Histo Journal: Wie kam es zu der Idee?

Sabine: Wir saßen in Cassis auf der Kaimauer, sollten ein neues Buch schreiben, hatten aber keine Idee. Da habe ich vorgeschlagen, es so zu machen wie bei »Der Henkerin«, da war erst der Titel da und wir haben danach die Geschichte dazu erfunden. Also haben wir einen starken Titel gesucht, der unsere Fantasie in Gang bringt, das war »Die Königin der Diebe«. Und dann ist uns auch sofort eine spannende Geschichte dazu eingefallen.

HistoJournal: Und woran schreibt ihr gerade?

Martin: An einem Roman über das Ende des Templerordens und natürlich über den verlorenen Schatz. Mit dieser realen Geschichte ist das Schicksal einer fiktiven jungen Frau verknüpft.

Histo Journal: Natürlich, die Geschichte der Templer ist hochspannend. Der Orden bietet ja all das, was ihr eingangs als so reizvoll geschildert habt, nämlich eine historisch belegte Geschichte mit vielen Ungereimtheiten oder Lücken in der Überlieferung …

Sabine: Ja. In der Hinsicht sind die Templer wirklich ein großartiges Thema, vor allem der verschwundene Templerschatz. Da gibt es ausreichend Möglichkeiten für Spekulationen.

Martin: Die Vernichtung des mächtigsten Ritterordens im Spätmittelalter, ein verschwundener Schatz, dazu jede Menge Abenteuer und Intrigen, das umfasst alles, was ein historischer Roman braucht!

Histo Journal: Über die Natur des Templerschatzes gibt es ja viele Theorien …

Sabine: Wir haben auch lange darüber nachgedacht, um was es sich handeln könnte.
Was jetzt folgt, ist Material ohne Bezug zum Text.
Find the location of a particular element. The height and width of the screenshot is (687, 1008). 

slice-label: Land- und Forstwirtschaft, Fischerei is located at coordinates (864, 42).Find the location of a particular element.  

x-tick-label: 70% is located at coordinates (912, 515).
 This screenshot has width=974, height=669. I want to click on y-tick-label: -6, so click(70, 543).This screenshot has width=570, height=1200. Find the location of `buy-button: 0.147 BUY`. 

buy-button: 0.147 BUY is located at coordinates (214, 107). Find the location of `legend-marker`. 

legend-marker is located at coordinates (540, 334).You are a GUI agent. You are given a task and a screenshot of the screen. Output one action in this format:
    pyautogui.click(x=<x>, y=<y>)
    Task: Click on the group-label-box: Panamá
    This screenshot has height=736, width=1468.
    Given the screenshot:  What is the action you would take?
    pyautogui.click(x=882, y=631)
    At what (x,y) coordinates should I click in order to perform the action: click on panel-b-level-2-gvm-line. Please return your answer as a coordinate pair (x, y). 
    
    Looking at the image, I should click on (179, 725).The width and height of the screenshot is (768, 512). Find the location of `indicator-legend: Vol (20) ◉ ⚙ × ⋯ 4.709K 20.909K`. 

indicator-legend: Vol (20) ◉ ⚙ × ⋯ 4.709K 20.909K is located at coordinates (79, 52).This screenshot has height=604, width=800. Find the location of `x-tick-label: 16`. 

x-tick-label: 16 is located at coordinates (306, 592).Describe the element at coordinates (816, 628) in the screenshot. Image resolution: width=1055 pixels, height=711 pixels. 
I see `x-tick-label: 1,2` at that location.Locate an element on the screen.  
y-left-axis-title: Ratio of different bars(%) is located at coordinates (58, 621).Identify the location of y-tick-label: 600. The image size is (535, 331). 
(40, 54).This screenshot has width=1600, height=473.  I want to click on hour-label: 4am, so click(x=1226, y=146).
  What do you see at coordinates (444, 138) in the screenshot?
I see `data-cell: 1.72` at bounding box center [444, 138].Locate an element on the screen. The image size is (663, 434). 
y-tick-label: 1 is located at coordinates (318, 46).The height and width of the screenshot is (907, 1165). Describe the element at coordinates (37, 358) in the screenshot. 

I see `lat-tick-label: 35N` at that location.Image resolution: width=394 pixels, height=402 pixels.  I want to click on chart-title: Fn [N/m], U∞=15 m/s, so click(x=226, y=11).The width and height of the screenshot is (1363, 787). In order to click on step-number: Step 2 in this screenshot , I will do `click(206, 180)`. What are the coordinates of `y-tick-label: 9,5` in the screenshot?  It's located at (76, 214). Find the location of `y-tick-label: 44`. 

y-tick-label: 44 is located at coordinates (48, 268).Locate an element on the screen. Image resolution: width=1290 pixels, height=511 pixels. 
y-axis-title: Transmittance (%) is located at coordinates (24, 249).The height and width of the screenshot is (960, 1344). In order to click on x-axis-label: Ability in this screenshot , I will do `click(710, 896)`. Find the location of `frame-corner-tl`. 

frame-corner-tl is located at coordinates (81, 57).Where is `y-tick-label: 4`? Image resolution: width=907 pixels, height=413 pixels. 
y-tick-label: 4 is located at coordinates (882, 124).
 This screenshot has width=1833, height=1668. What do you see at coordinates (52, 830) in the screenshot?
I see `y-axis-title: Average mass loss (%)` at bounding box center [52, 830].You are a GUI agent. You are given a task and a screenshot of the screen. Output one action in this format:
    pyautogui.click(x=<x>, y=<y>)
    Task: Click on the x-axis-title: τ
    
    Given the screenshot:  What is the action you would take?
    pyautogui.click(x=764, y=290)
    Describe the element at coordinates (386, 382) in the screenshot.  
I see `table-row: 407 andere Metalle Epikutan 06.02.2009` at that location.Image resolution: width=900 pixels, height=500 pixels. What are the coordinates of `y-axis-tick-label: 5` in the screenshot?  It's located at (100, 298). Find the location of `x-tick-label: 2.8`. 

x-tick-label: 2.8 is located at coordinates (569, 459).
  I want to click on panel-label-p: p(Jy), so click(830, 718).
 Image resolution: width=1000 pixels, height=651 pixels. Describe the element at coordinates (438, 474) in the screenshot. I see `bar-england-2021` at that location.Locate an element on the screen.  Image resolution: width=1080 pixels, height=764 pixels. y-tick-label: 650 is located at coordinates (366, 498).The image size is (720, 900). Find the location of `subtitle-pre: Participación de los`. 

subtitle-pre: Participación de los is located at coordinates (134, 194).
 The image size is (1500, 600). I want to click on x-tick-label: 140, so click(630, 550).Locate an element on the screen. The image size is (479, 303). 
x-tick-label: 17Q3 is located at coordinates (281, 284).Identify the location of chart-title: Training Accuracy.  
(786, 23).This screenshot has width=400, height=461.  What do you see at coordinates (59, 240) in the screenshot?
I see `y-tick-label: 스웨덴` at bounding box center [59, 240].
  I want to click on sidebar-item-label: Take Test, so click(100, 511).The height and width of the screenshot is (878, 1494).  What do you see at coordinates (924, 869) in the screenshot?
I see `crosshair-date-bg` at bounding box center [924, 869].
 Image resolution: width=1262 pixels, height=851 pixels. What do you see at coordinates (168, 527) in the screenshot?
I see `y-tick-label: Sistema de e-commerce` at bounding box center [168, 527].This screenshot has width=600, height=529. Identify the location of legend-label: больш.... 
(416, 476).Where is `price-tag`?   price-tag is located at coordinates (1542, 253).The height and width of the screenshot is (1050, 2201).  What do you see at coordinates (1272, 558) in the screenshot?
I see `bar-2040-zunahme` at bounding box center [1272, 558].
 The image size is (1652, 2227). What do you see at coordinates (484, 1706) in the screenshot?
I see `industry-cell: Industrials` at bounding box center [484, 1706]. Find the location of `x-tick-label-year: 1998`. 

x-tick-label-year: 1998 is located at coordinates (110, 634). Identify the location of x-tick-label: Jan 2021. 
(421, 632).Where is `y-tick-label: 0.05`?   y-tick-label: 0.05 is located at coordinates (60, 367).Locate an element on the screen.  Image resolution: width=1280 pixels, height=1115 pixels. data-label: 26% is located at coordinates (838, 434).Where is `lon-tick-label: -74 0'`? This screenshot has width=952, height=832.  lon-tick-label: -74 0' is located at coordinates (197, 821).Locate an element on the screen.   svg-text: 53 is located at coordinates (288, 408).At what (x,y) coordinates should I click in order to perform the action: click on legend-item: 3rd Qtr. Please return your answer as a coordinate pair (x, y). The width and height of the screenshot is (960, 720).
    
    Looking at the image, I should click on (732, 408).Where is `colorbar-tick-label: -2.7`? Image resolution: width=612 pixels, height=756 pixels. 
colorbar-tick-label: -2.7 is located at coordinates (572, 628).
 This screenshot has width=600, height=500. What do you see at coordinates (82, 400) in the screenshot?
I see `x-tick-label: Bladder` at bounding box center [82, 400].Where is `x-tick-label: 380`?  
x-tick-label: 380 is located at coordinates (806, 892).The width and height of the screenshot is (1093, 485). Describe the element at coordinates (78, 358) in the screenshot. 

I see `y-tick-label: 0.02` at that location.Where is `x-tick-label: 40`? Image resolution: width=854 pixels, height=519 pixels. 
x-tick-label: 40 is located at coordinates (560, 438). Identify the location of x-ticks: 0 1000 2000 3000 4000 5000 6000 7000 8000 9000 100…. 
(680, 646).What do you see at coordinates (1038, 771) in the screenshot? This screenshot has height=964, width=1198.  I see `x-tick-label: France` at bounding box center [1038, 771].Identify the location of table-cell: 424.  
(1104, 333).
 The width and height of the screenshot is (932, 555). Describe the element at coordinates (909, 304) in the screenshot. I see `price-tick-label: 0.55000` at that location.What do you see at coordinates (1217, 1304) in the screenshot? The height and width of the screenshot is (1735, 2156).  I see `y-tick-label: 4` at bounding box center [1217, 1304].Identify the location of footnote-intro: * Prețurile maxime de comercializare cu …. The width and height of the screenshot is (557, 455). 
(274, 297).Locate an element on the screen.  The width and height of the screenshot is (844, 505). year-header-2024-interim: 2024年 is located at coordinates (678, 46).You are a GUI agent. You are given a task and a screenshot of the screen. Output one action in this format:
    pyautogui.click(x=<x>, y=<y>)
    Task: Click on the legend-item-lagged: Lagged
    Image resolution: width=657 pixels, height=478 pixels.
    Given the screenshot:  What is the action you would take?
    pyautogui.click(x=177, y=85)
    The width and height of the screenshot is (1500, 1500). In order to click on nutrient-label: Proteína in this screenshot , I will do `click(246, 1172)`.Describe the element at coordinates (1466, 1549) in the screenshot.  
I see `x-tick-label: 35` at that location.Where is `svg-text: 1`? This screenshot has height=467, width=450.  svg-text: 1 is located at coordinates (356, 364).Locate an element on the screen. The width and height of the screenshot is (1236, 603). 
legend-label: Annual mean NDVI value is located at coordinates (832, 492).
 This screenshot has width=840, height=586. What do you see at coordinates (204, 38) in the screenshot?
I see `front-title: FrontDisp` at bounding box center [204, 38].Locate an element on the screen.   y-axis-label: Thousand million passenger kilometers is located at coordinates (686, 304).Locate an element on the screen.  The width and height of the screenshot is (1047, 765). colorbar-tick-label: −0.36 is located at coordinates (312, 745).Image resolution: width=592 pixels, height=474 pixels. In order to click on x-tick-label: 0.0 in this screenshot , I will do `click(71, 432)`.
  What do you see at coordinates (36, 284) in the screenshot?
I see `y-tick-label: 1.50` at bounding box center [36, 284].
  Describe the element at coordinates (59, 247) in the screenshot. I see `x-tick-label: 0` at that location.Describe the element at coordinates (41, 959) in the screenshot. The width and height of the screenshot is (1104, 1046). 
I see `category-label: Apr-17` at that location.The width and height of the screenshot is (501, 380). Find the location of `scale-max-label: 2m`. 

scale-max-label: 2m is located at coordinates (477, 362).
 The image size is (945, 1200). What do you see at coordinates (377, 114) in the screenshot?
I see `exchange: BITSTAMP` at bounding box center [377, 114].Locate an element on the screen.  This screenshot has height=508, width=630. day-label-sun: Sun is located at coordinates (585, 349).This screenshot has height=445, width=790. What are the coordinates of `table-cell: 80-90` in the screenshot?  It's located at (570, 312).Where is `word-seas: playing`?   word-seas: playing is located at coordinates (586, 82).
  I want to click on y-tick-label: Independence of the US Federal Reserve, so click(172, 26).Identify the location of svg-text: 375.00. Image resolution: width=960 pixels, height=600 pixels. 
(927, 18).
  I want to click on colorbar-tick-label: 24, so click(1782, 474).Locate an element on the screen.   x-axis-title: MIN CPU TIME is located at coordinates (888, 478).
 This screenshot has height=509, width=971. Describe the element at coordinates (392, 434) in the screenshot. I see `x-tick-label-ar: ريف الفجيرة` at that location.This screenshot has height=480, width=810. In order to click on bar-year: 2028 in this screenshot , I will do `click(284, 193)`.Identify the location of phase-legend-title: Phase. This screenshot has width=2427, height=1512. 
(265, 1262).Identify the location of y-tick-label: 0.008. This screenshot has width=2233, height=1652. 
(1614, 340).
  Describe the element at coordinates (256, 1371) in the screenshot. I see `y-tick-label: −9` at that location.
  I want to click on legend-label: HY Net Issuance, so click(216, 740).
Dabei war uns vor allem wichtig, dass er auch in der heutigen Zeit für die Menschen noch interessant ist.

Martin: Und ich denke, wir hatten da eine überzeugende Idee …!

Histo Journal: Wir sind schon sehr gespannt! Aber mehr wird an dieser Stelle nicht verraten! Vielen Dank für das Gespräch!

Die Reliquien-Jägerin

Inhalt:
1349. In Europa wütet die Pest. Juden werden verfolgt und ermordet. Auch Rebekka flieht aus ihrer Heimatstadt Rothenburg nach Prag. Unterwegs schließt sie sich dem Mönch Engelbert an, der für König Karl Reliquien jagt. Karl hält das Erscheinen der mutigen jungen Frau für ein göttliches Zeichen und betraut sie mit einer gefährlichen Mission: Gemeinsam mit Engelbert soll Rebekka die wertvollste Reliquie des Christentums suchen. Doch ein mächtiger Gegner, der das Geheimnis um Rebekkas Herkunft kennt, will dies um jeden Preis verhindern.